*GIVEN PASSAGE:*
= 2000–2006 municipal reorganization in Quebec =

Round of municipal amalgamations in the province of Québec, Canada

The 2000–2006 municipal reorganization in Quebec resulted in large-scale amalgamation of smaller municipalities in Quebec into larger cities. It was undertaken by one administration, but was modified and partially undone by its successor.

The first phase involved many amalgamations from late 2000 until 2003, undertaken by the Parti Québécois government of Québec, headed by Premier Lucien Bouchard and his successor Bernard Landry. The most significant amalgamations, involving the largest cities in Quebec, mostly occurred on January 1, 2002. Some of the mergers were unpopular, and this became an issue in the April 14, 2003 Quebec election, in which the victorious Quebec Liberal Party led by Jean Charest campaigned on a promise to allow residents the right to choose to de-merge and reconstitute their former municipalities.

The new administration held referendums in various municipalities in 2004 to fulfill its campaign promise; however, a number of conditions were imposed, including a minimum voter participation threshold, which meant that not all merged municipalities held referendums and even fewer actually de-merged. The de-mergers that succeeded became effective on January 1, 2006. However, a new type of municipal structure, an urban agglomeration was created, which continued to tie the newly independent de-merged municipalities to their former amalgamation partners for the provision of certain municipal services.

The 2000–2003 municipal mergers were imposed on municipalities by the Québec government. In Canada, municipal governments are often referred to as creatures of their provincial governments, referring to their lack of governing authority. However, a number of voluntary amalgamations (arranged by municipalities themselves) had taken place in the 1990s (see 20th-century municipal history of Quebec); these earlier amalgamations were not subject to de-merger referendums. Municipal amalgamations had been encouraged by the Quebec government on the grounds they would result in greater efficiencies and cost savings; critics disputed this. The government also cited the precedent of the 1998 amalgamation of Toronto and the 2001 amalgamation of Ottawa.

*DATASET CONTENT:*
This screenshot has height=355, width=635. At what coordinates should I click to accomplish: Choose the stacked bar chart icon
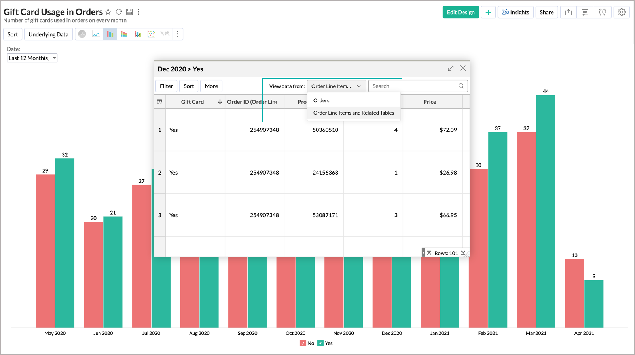click(124, 34)
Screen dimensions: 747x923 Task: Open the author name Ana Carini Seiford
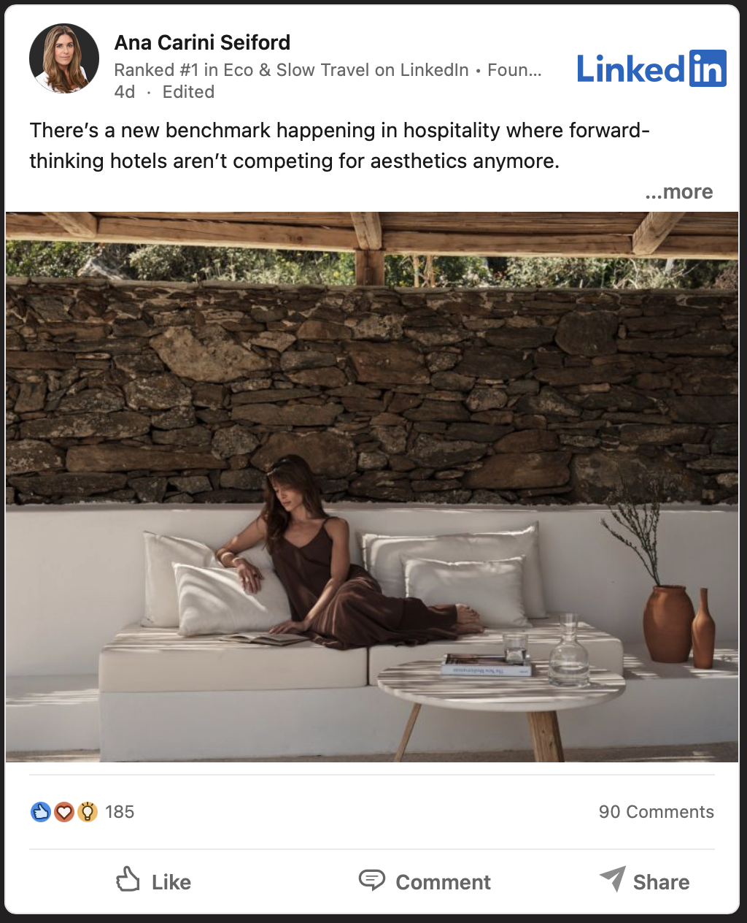point(202,42)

*WHAT TO DO:*
[a] Translate this sentence from the passage on Quebec's municipal reorganization into French: "The de-mergers that succeeded became effective on January 1, 2006."
[b] From the passage on Quebec's municipal reorganization, extract the text from "The 2000–2006 municipal" to "by its successor.".

*WRITTEN RESPONSES:*
[a] Les défusions qui ont réussi sont entrées en vigueur le 1er janvier 2006.

[b]
The 2000–2006 municipal reorganization in Quebec resulted in large-scale amalgamation of smaller municipalities in Quebec into larger cities. It was undertaken by one administration, but was modified and partially undone by its successor.